Racism won’t be defeated passively. It will need activeefforts from all of us. That means if we are not racist, we need to educate someone who is. Good cops need to stand by their communities, and interact positively with the people who have become terrified of them. If we know or work with “bad apples”, we need to educate them and hold them accountable for their behavior. If we rightly believe that all lives matter, then we need to show it by standing next to the ones whose lives clearly haven’t mattered equally. We need to join local communities, interact with minorities, become their voice when they need one, vote even at the lowest levels, take part of the social justice reform, and understand the issues. The “It’s not me, it’s them” mentality doesn’t help because it doesn’t bring change. Instead, it contributes to the continuation of the problem. 

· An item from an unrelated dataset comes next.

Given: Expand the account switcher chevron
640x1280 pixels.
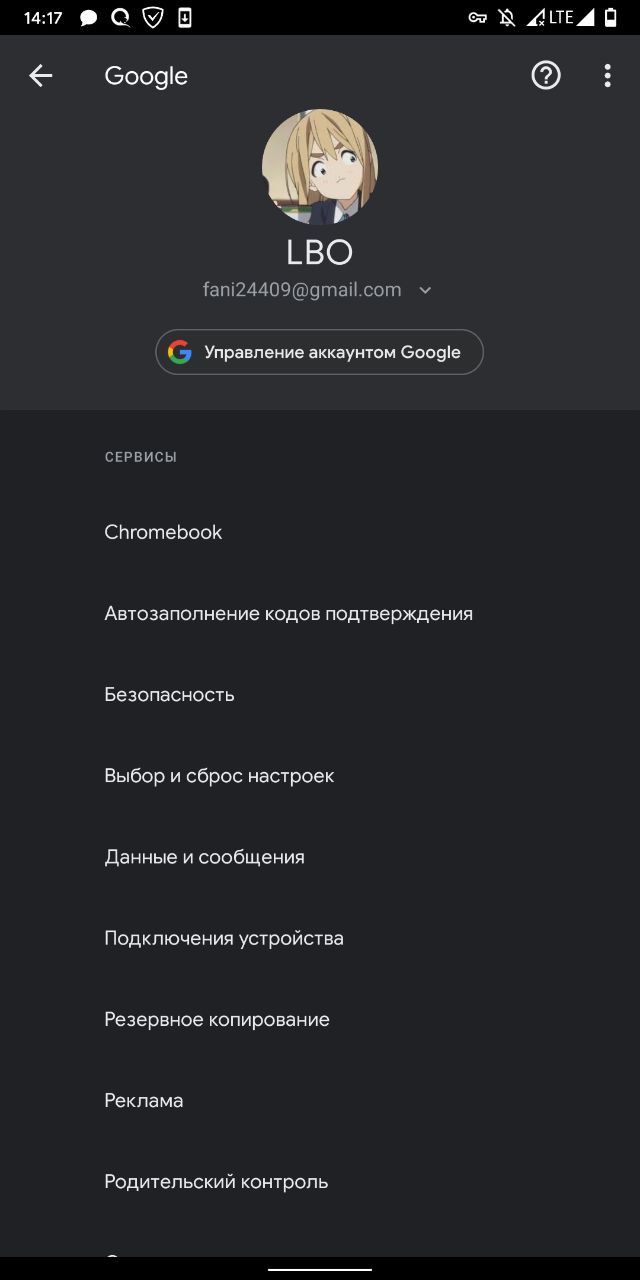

When Martin Luther King Jr. said in his “March on Washington” speech that “we cannot walk alone”, he explicitly acknowledged that white people are needed in the fight against racism because “their freedom is inextricably bound to our freedom.” Racism is an issue that needs to be fought by all men, for all of mankind.

Being white has never excluded us from the problem. It’s quite the opposite. The time has come to realize that we are as responsible as anyone else in planting seeds of love and care to preserve our communities. Without all of us working together, all lives can’t matter.